Once the line containing "Image resolution: width=1213" is found in the data below, repeat it and every later line exactly, leaving the pictures out.

══ Supplied material

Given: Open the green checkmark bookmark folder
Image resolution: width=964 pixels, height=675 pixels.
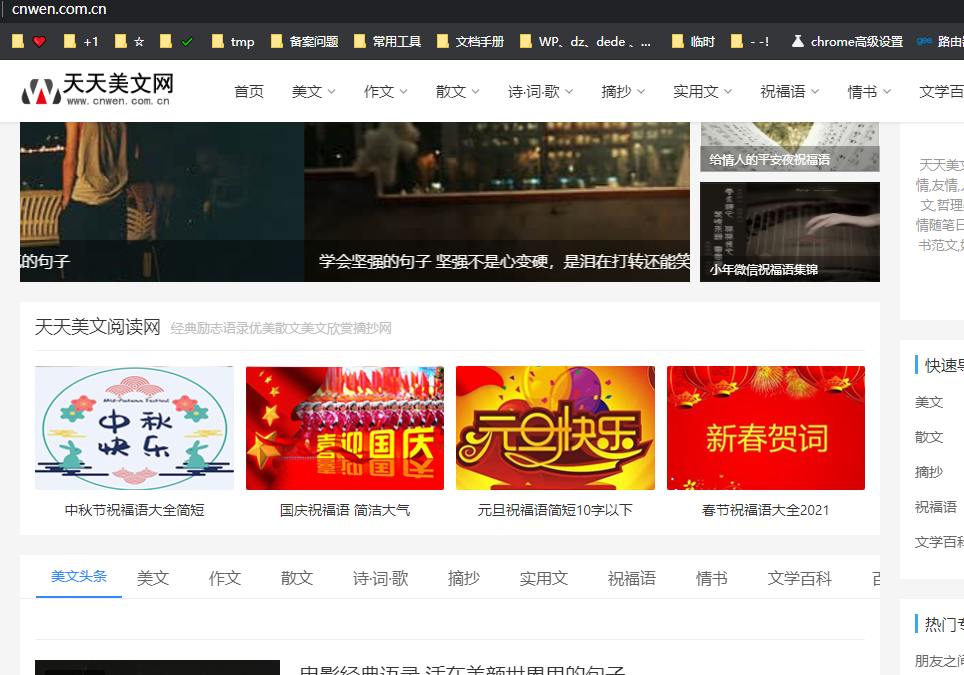Looking at the screenshot, I should pos(178,42).
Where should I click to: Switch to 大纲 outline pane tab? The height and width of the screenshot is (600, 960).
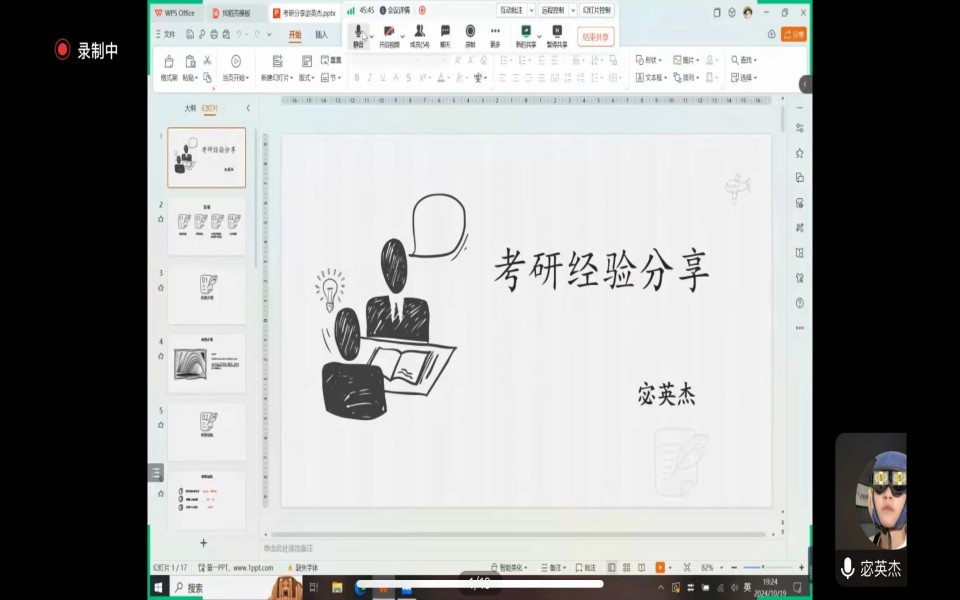point(190,108)
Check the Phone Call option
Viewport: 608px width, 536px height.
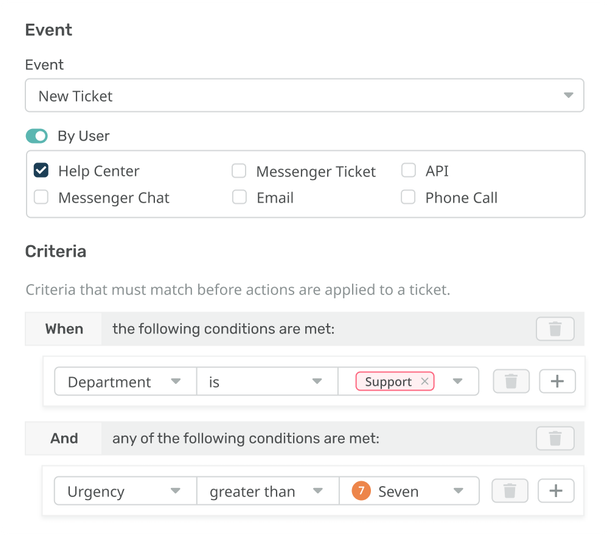pos(408,197)
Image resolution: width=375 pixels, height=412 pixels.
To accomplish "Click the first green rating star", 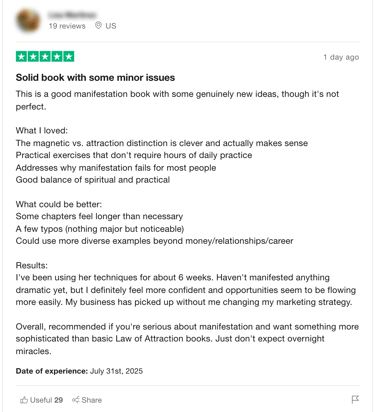I will [21, 57].
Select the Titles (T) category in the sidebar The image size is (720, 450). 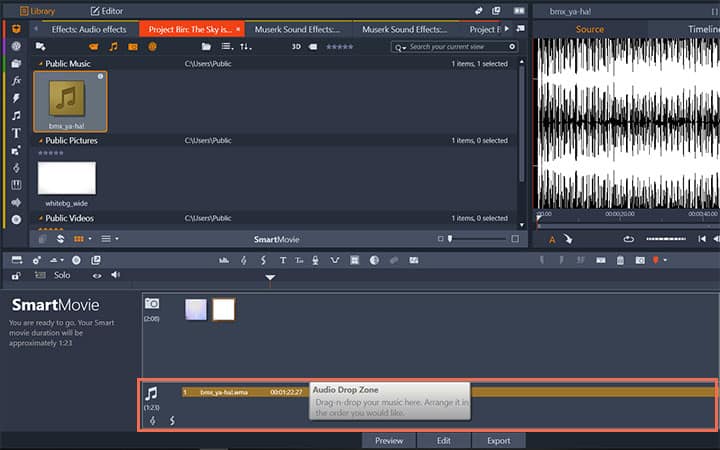tap(16, 133)
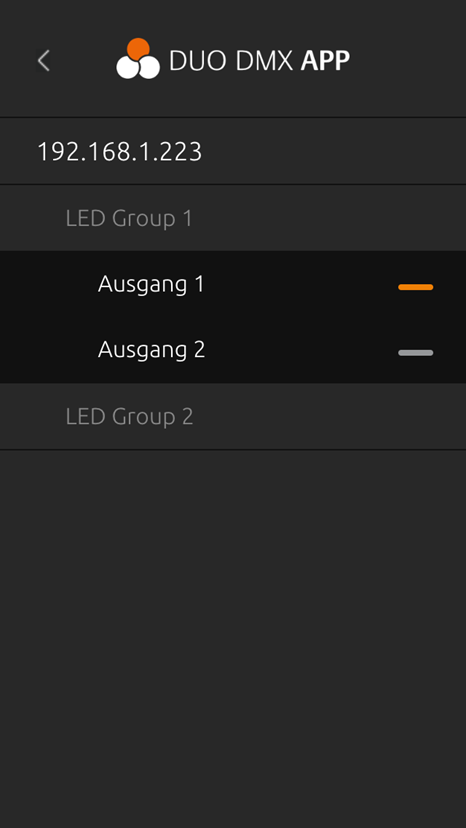The image size is (466, 828).
Task: Go back using the left chevron
Action: [44, 61]
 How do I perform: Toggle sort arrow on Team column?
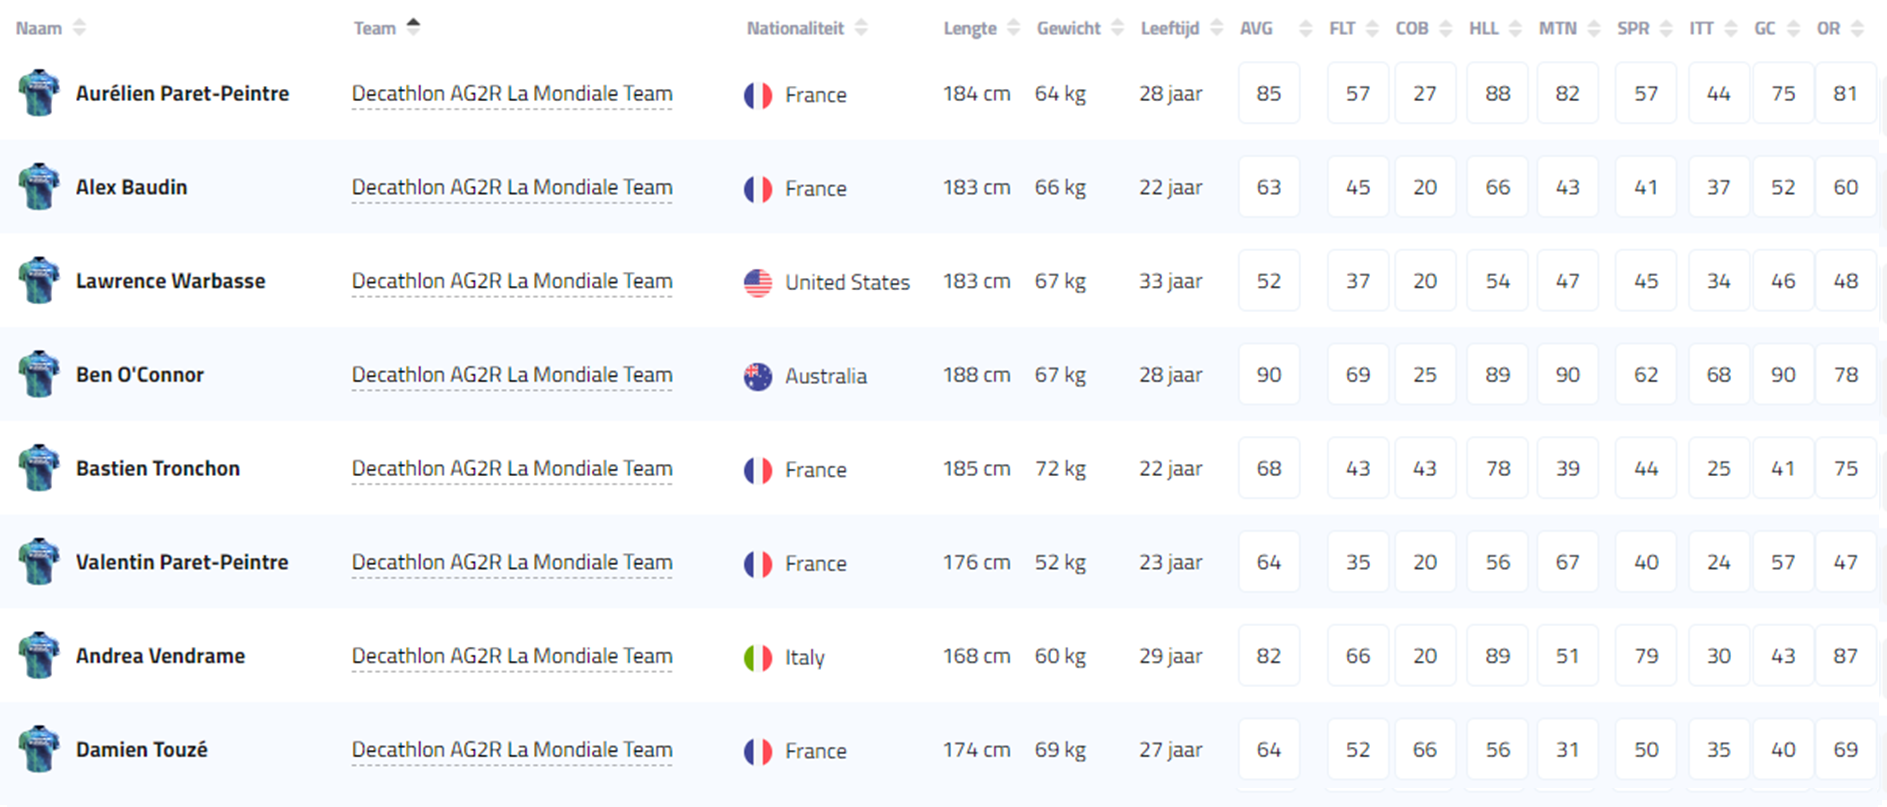click(413, 27)
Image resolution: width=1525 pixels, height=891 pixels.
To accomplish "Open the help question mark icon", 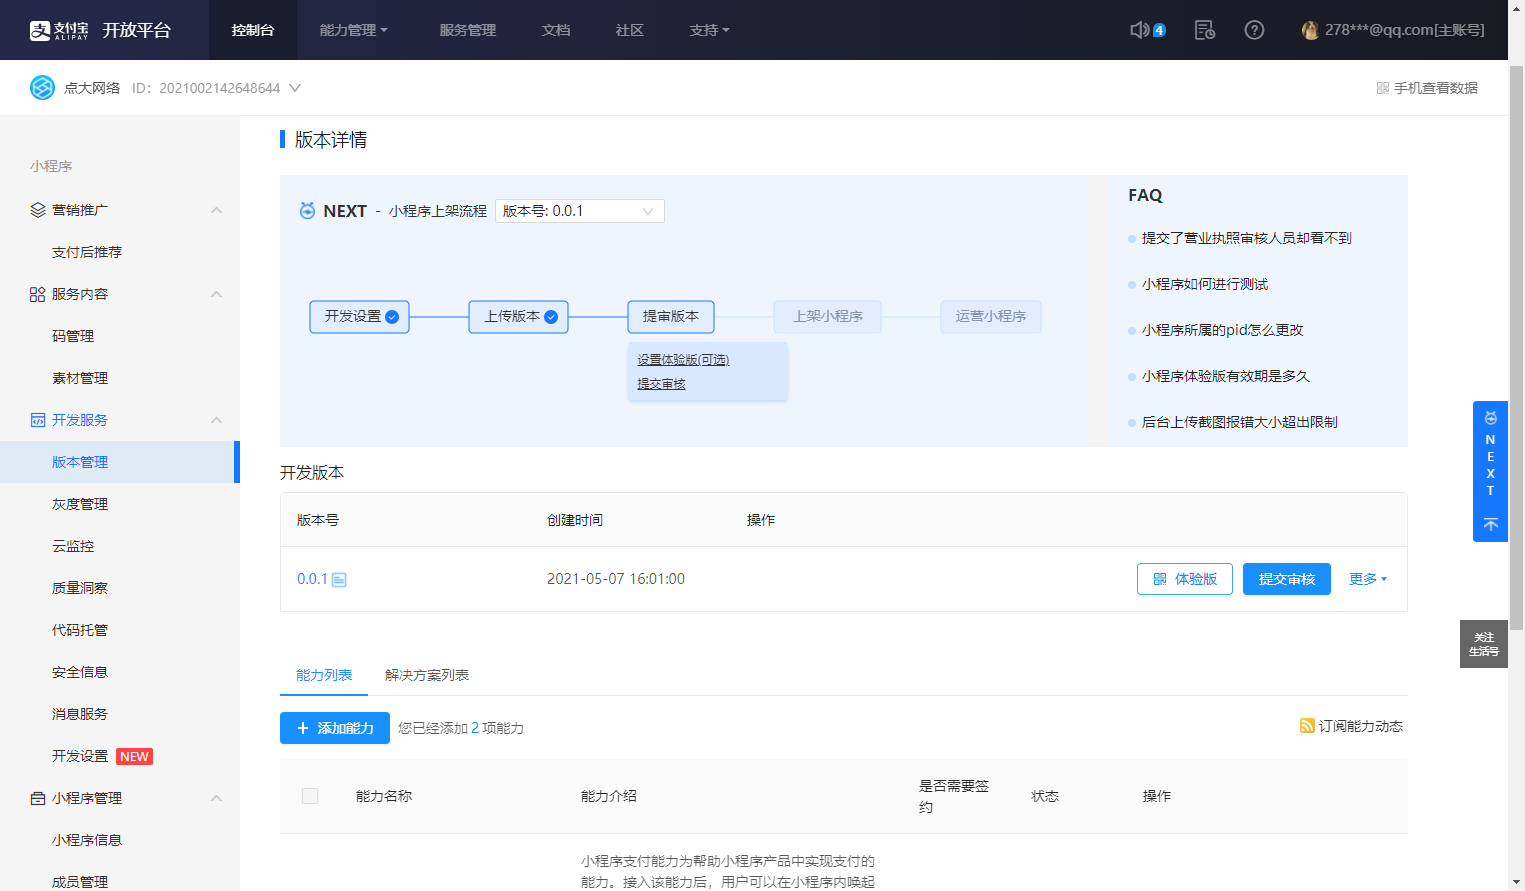I will pyautogui.click(x=1254, y=30).
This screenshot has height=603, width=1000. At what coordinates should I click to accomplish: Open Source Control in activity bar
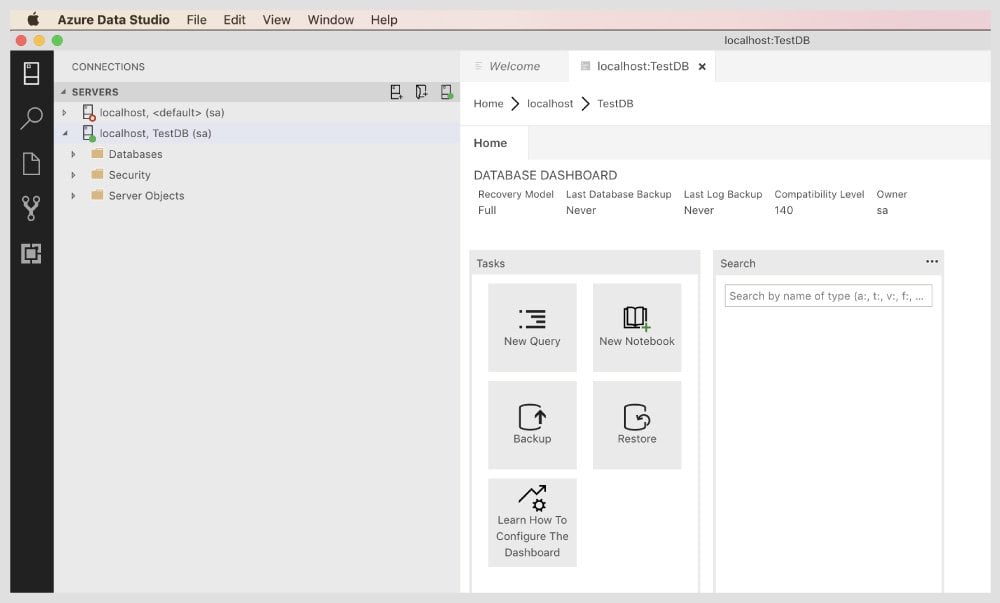pos(31,208)
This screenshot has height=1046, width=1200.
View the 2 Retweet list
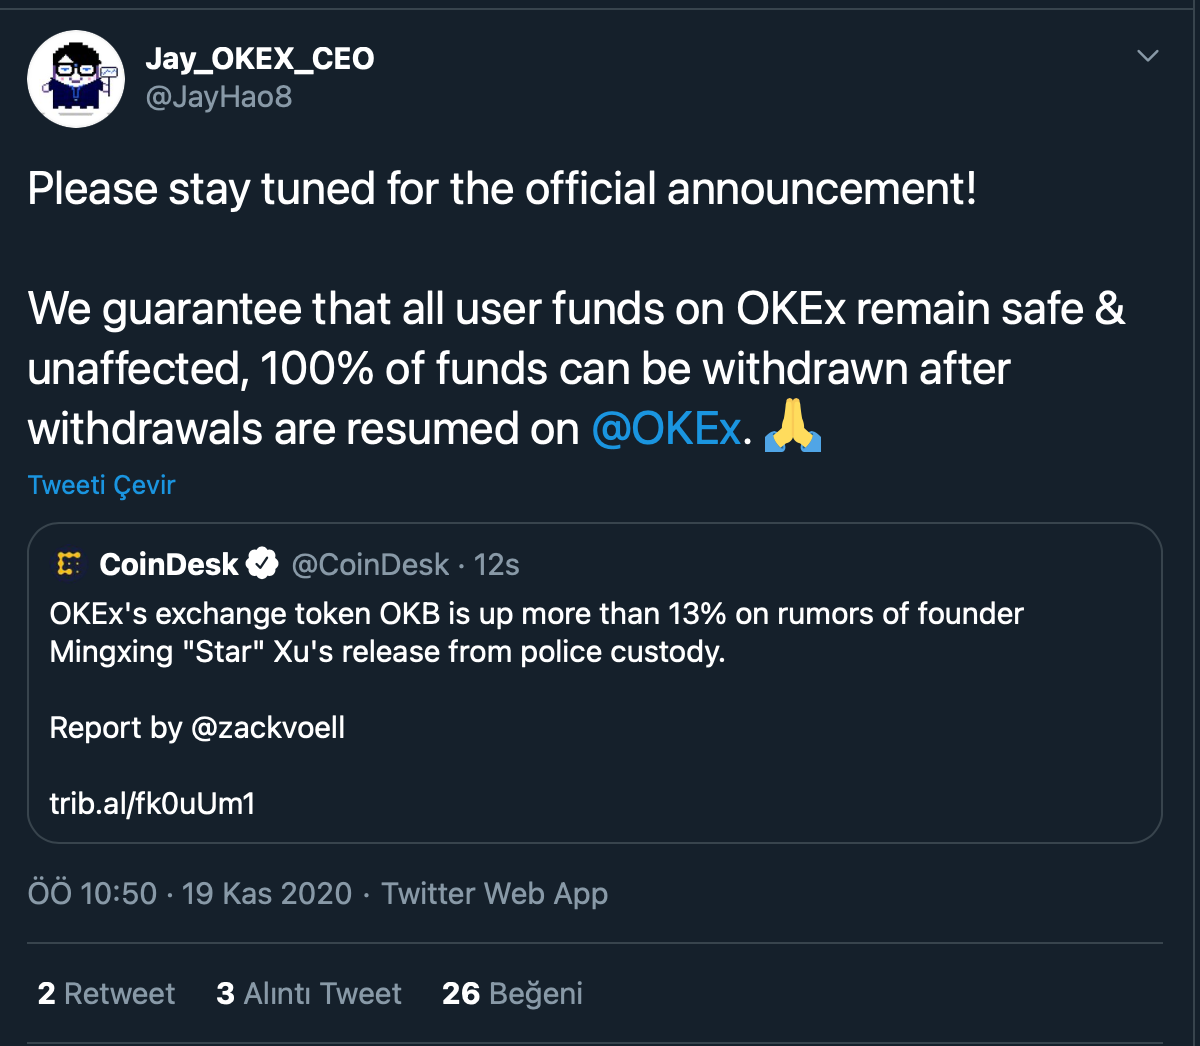106,993
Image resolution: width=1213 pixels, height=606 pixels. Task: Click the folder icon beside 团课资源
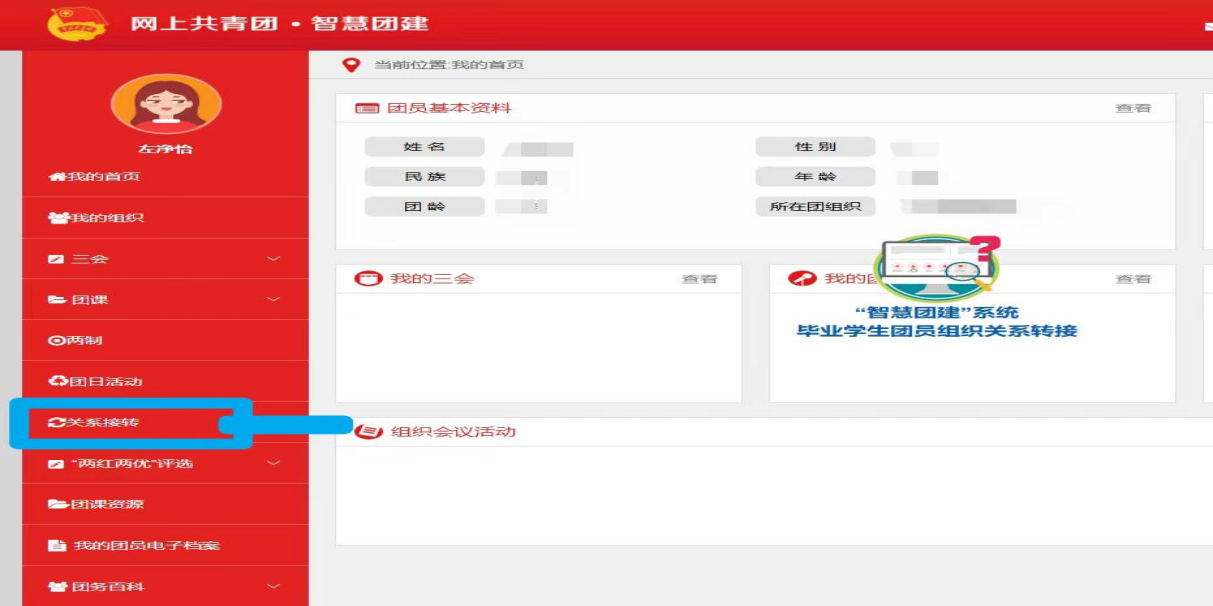[x=58, y=505]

════

▸ **Solved problem**
Image resolution: width=1213 pixels, height=606 pixels. Task: Click the folder icon beside 团课资源
[x=58, y=505]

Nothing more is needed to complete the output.